BCE Inc., Montreal (BCE, TSX and NYSE): BCE has a stable, annual dividend yield that is currently at 4.7 per cent. It also attracts dedicated customers with substantive-length contracts, and has a growing customer base, as people continue to add other wireless services to their contracts, Mr. Nicolais says. Furthermore, from an industry standpoint, there is very little competition in the Canadian telecommunications sector as potential competitors face high barriers to entry, he adds.
Crombie Real Estate Investment Trust, New Glasgow, N.S. (CRR-UN, TSX): Mr.
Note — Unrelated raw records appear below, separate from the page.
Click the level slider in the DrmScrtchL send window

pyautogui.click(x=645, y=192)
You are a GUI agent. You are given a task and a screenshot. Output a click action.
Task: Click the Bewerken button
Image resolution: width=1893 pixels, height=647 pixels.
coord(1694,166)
Nicolais is bullish on Crombie REIT because it offers a 6.8-per-cent dividend yield, has a very manageable debt load, and its tenants are predominantly retailers of everyday necessities. Its real estate is anchored by Sobey's grocery stores. "[It has] a significant shareholder in the Sobey's family – they own 41.3 per cent of the REIT. So you have a management team supported by a significant shareholder with a long-term vision and a history of solid performance," Mr. Nicolais says.
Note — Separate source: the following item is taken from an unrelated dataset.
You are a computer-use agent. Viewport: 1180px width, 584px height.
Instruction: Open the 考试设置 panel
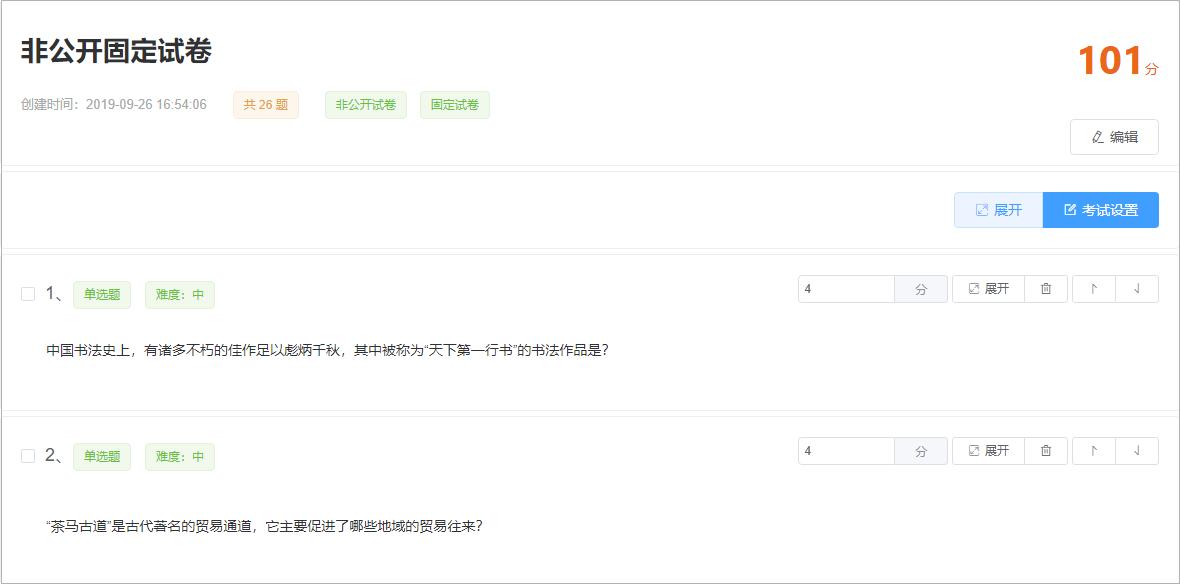[1100, 209]
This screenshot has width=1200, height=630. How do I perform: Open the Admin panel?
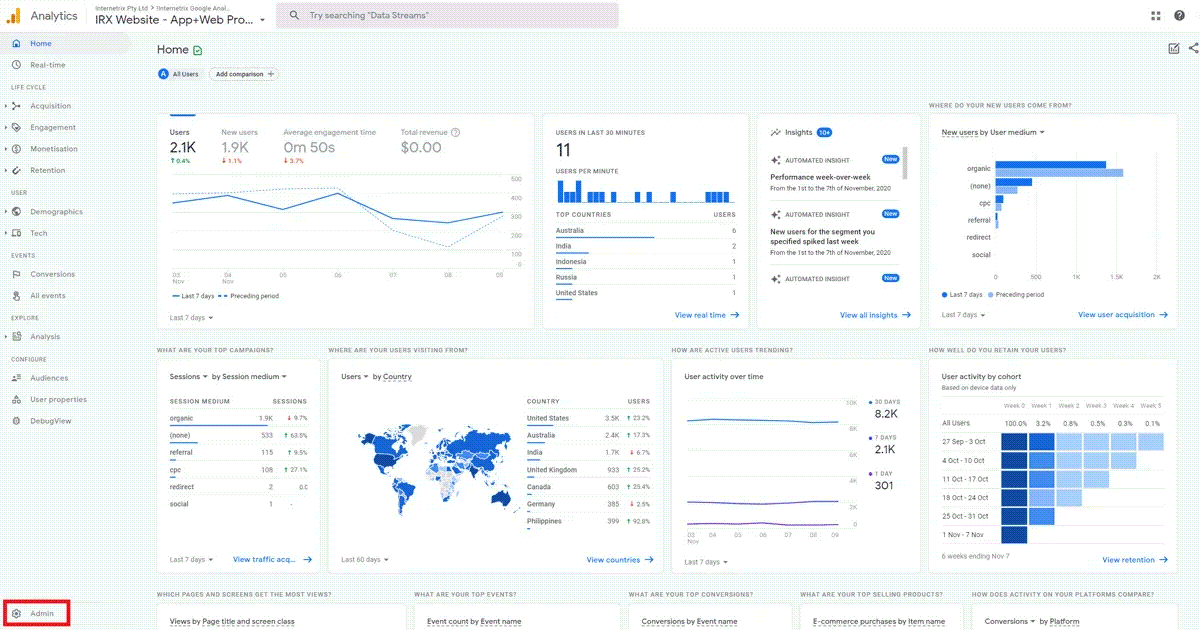click(37, 612)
General Mills Inc., Minneapolis (GIS, NYSE): General Mills has a strong balance sheet and very diverse income stream from selling thousands of everyday products to millions of customers around the world. The company also has a steady and growing dividend yield of more than 3 per cent annually, Mr. Nicolais says.
Hydro One Ltd., Toronto (H, TSX): Hydro One has "millions of customers and a very sticky customer base. It is hard to get your electricity elsewhere, so it has a regulated and guaranteed income stream," says Mr. Nicolais. Furthermore, because Hydro One continues to move to a private model, it offers investors meaningful operational improvements and growth opportunities, he adds.
Selected by both Mr. Carlin and Mr. Nicolais
Telus Corp., Vancouver (T, TSX; TU, NYSE): "We believe that if you're looking at some good, long-term stable businesses that you might be able to work through these choppy markets, Telus would certainly fit the bill. A 4.4-per-cent dividend yield is really nice to have in your back pocket against the backdrop of a market that's been quite choppy," says Mr. Carlin. Telus, with operations primarily in British Columbia and Alberta, faces less competition than carriers in the East. With a focus on cellular, Internet and Internet Protocol television, their business is less vulnerable to attrition from reductions in land-line revenue, Mr. Nicolais says. Along with Telus's dividend yield, a strong balance sheet and growing subscriber base across varied communication media also make Telus a compelling long-term investment, he adds.